Intervenant lors de la séance plénière de l’Assemblée nationale, le 19 septembre, le député Tahar Hmila revient sur le dossier sécuritaire ainsi que sur le document mettant en garde contre l’assassinat de Mohamed Brahmi.
Indigné contre l’absence de mesures prises au sein du ministère face aux retombées d’une telle affaire, il affirme : « Je veux bien croire que Ali Laârayedh n’avait pas connaissance de l’existence de ce document avant les faits, mais une fois mis au courant, c’est tout le ministère de l’Intérieur qu’il aurait dû limoger ». « Etant donné la gravité des événements, tous ces responsables devront être jugés pour haute trahison », déclare-t-il tout en ajoutant que le ministère de l’Intérieur n’est pas sain vu que « ceux qui accomplissent leur travail sont soit sanctionnés soit mis à la porte ». Il n’hésitera pas non plus à aborder le sujet de l’indépendance de la justice accusant « Noureddine Bhiri d’exercer des pressions sur les magistrats et de les terroriser ».

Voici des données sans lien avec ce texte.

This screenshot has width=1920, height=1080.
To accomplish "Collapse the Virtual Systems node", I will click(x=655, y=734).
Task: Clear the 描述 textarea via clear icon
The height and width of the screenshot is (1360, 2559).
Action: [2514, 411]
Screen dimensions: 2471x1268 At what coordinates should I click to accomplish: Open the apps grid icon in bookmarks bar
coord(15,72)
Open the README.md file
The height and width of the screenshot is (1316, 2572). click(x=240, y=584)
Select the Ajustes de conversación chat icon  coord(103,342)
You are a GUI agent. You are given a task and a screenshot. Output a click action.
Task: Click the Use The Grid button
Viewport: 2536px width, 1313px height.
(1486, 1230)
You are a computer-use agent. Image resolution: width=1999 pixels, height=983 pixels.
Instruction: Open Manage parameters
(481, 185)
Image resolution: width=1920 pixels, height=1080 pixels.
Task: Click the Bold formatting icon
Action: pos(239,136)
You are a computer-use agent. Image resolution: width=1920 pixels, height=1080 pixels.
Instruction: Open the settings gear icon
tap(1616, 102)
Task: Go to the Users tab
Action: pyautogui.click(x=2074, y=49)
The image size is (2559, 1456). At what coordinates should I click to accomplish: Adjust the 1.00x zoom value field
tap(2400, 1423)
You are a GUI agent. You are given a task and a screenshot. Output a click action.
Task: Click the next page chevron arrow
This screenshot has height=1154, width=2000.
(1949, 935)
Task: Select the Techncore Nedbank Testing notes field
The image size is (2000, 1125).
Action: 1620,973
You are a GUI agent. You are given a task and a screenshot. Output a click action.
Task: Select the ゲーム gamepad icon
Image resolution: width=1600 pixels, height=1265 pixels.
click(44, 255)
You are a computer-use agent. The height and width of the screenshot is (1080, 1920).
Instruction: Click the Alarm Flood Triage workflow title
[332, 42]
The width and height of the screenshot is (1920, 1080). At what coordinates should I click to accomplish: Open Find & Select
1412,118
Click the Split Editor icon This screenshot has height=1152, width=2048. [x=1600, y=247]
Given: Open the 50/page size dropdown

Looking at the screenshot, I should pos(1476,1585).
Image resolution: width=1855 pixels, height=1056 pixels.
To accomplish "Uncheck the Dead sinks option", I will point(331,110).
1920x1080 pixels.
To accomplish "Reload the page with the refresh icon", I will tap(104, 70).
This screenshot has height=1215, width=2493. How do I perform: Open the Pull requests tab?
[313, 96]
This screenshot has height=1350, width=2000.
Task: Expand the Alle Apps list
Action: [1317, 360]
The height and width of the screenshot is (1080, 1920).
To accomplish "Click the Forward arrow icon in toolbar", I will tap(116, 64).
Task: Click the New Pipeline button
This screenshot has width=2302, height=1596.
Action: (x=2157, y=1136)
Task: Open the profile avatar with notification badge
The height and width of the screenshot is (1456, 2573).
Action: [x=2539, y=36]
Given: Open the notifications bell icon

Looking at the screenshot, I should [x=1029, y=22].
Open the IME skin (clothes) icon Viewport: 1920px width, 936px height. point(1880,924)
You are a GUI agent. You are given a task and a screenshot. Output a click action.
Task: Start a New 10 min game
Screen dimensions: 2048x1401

Lors de son intervention, Tahar Hmila a également dénoncé le fait que « le gouverneur de la ville de Sousse est encore en poste aujourd’hui bien qu’il soit connu comme étant corrompu et qu’il a pour mission aujourd’hui de détruire la ville ». Tahar Hmila s’est emporté en tenant ses propos et s’est vu couper la parole par Meherzia Laâbidi qui lui a demandé de conclure. Il rétorque en se proclamant « président du plus grand bloc à l’ANC, celui du peuple » et affirme à l’adresse de la vice-présidente que, de ce fait, c’est lui qui l’a nommée présidente.